Task brief =
State how many lines in the records below contain the string "agent", and give nothing besides that number.

|---|

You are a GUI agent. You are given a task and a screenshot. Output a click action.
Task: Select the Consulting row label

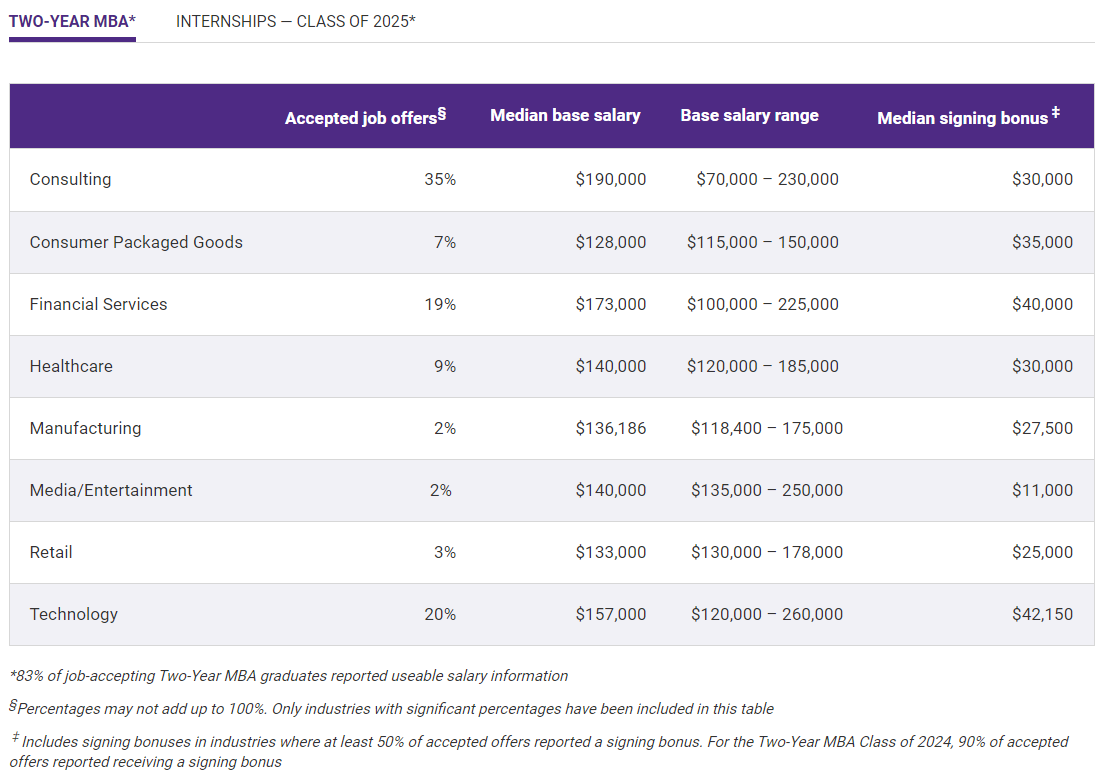click(70, 180)
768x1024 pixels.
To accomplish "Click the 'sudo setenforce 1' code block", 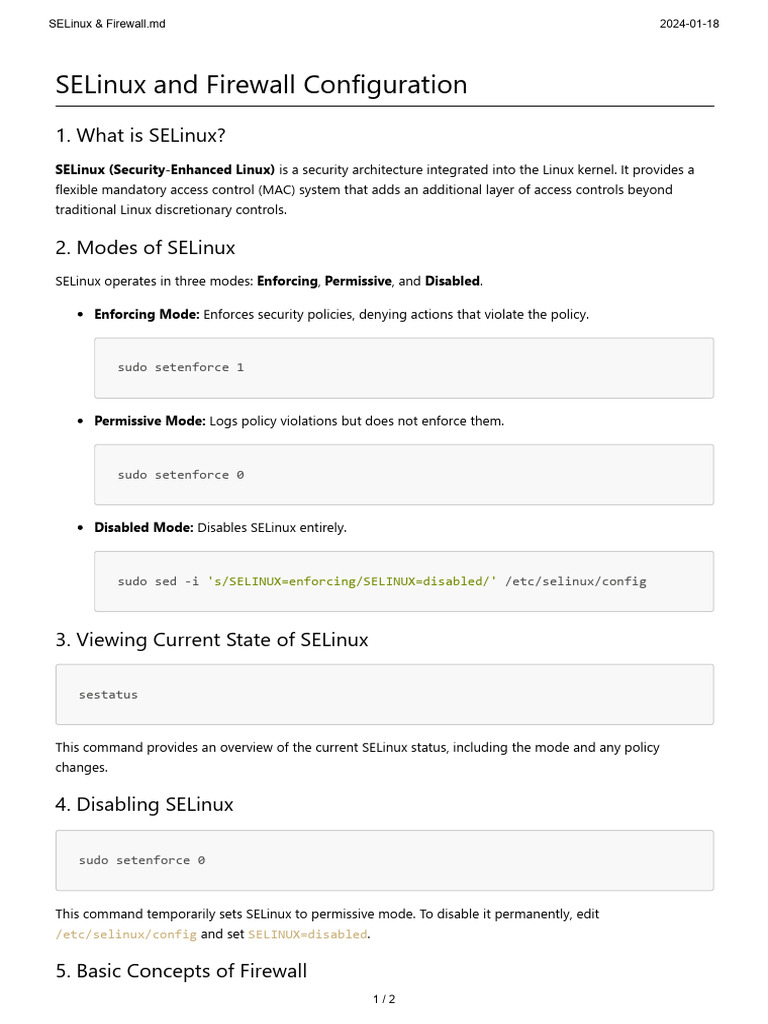I will click(x=403, y=368).
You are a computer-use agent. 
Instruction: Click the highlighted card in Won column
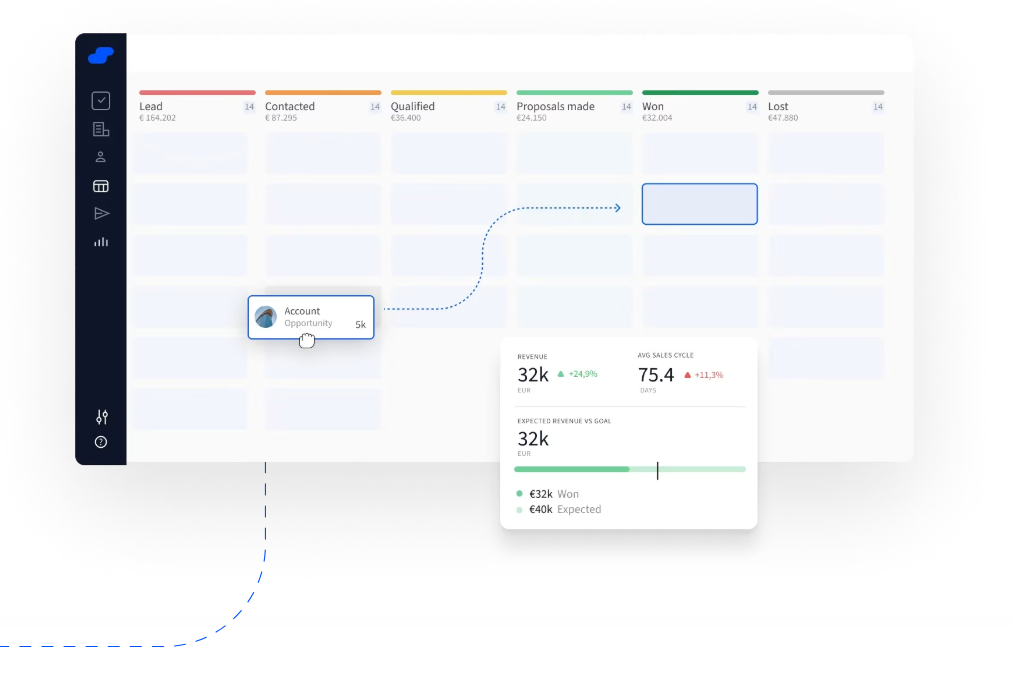coord(699,204)
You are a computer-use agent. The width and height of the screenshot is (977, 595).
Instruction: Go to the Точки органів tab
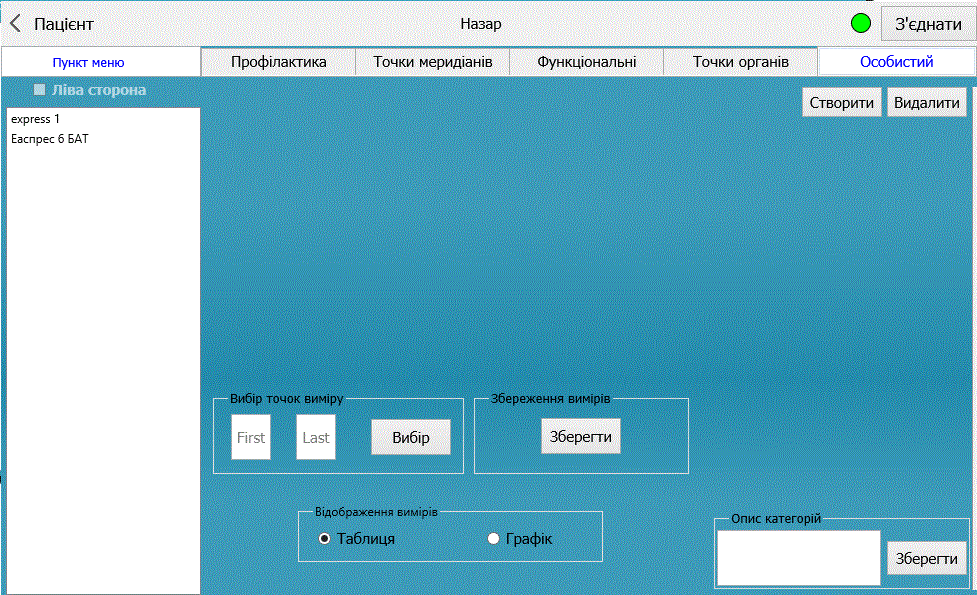(741, 62)
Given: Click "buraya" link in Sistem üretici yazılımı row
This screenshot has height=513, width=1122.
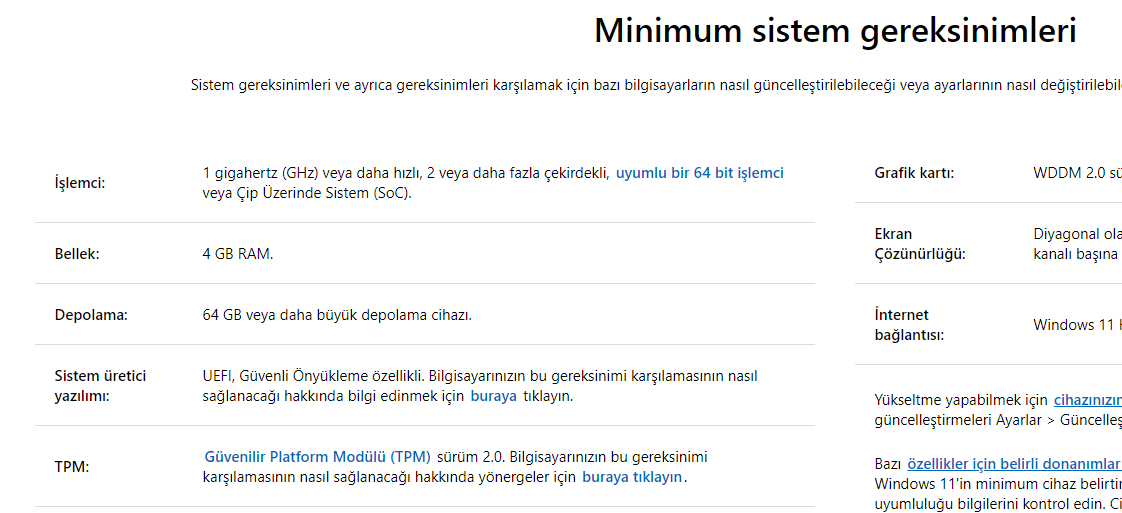Looking at the screenshot, I should coord(493,396).
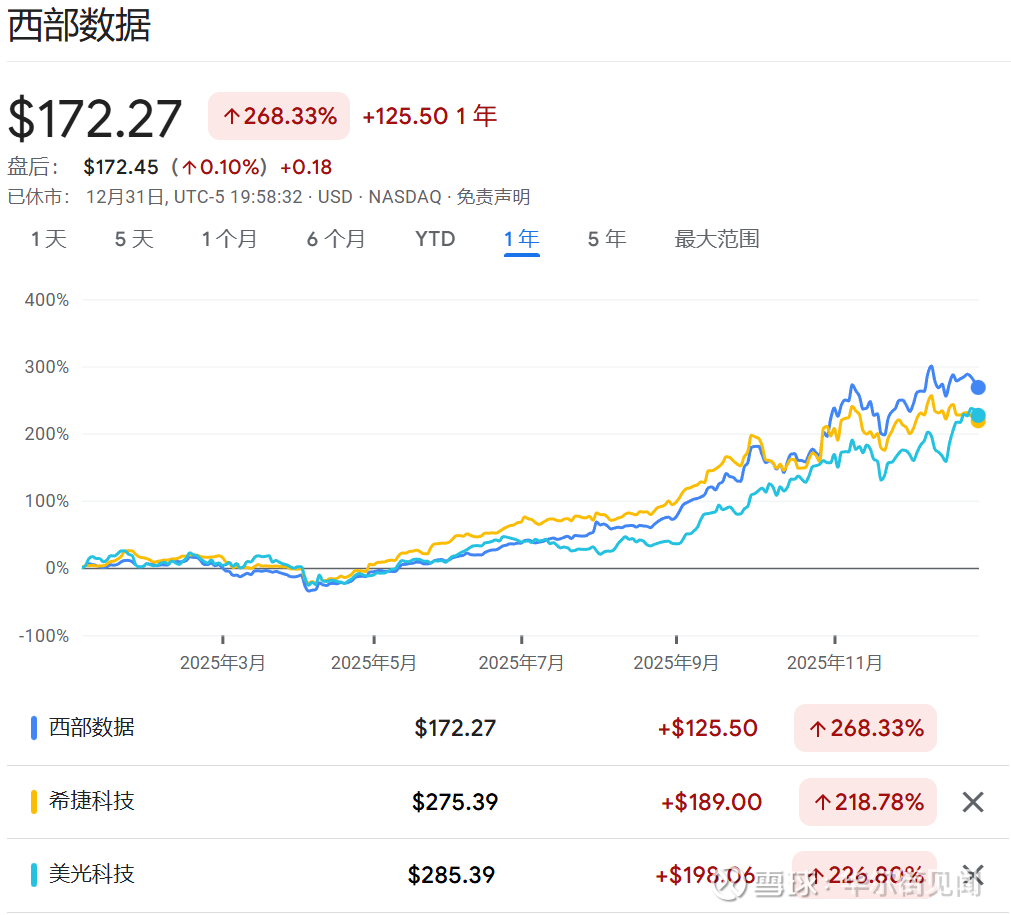Click the blue 西部数据 legend color bar
Image resolution: width=1011 pixels, height=915 pixels.
(34, 728)
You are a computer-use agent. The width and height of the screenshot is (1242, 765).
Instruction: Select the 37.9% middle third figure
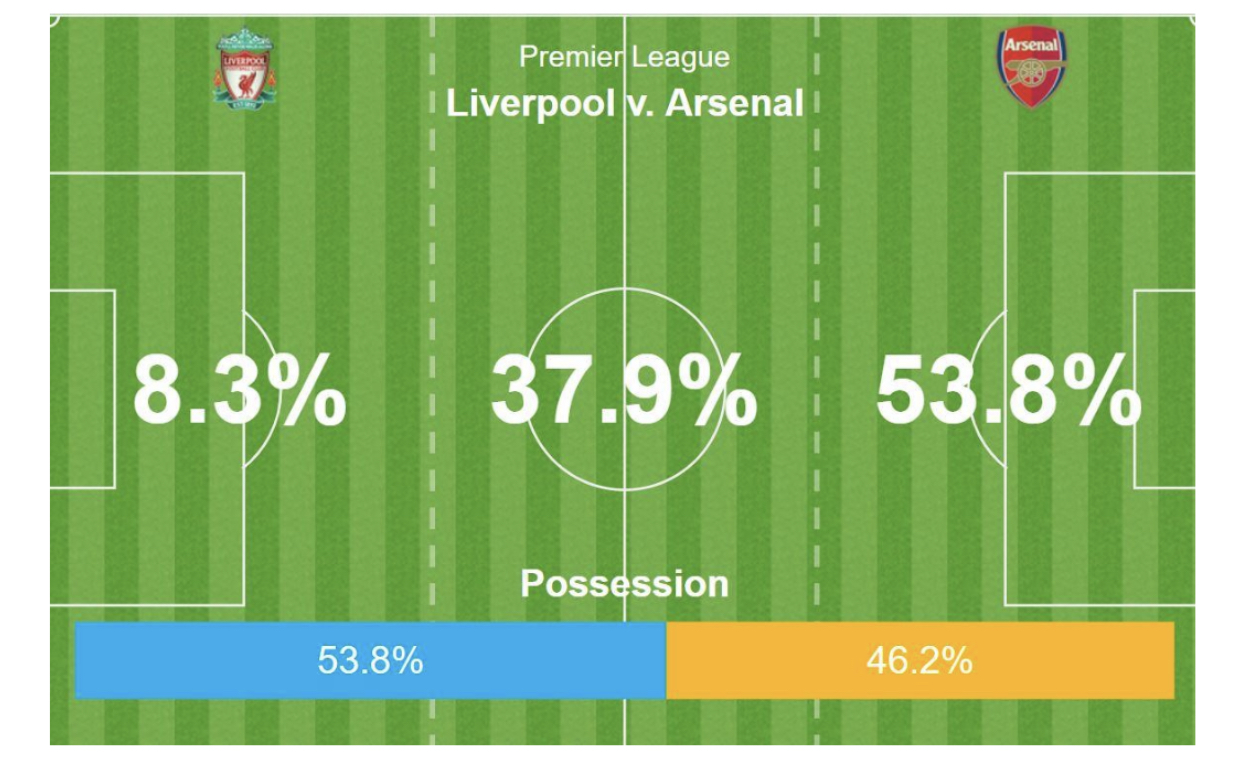click(624, 390)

|---|

Solution to the exercise =
4